• Je viens d'apprendre que Sergueï A., surnommé Serrioja, a mis fin à ses jours le mois dernier. Ce jeune étudiant lillois qui venait de temps en temps lire mes articles et les commenter se prostituait occasionnellement pour pouvoir offrir une vie décente à sa famille.
     
    Il relatait également dans son blog d'une humanisme et d'une justesse que j'appréciais considérablement les traumatismes que cette activité (que d'aucun-e-s jugent, à notre époque, indispensable & librement choisie*), pouvait occasionner.

    Ses témoignages étaient pour moi d'utilité publique parce-qu'ils visaient, non à victimiser ou stigmatiser les personnes prostituées (« escort », qu'on appelle ça, laissez-moi rire, ou pleurer, je ne sais plus), mais à dénoncer - en plus de mettre en garde les personnes qui seraient tentées de croire qu'il s'agit là d'un « métier pas si terrible que ça » - la spirale infernale des réseaux de prostitution et du commerce du sexe, que j'appellerais plutôt esclavage basé sur la domination (puritanisme et patriarcat : je ne vous remercierai jamais assez).

    « Il n'aura pas eu la vie qu'il souhaitait, aura vécu des aventures qui ne furent pas toujours au beau fixe et aurait mérité une vie meilleure », écrivent son père et ses ami-e-s.

▸ **Données**:
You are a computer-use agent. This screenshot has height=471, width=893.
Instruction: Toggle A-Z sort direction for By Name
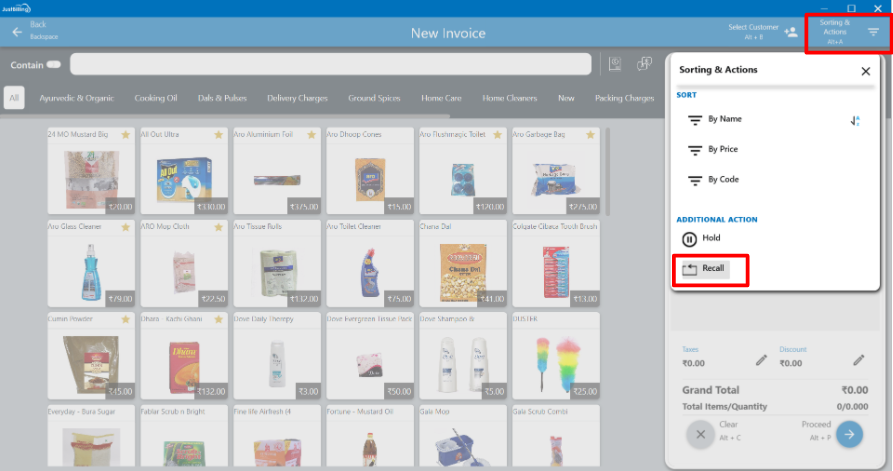tap(855, 120)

▸ **Objet de l'exercice**:
Répondez brièvement à ces questions d'après l'extrait à lire.
1. Pour quelle raison Sergueï A. se prostituait-il occasionnellement ?
2. Où relatait-il les traumatismes que cette activité pouvait occasionner ?
3. Qui a écrit la phrase citée à la fin de l'extrait ?

▸ **Résultat**:
1. Pour pouvoir offrir une vie décente à sa famille.
2. Dans son blog.
3. Son père et ses ami-e-s.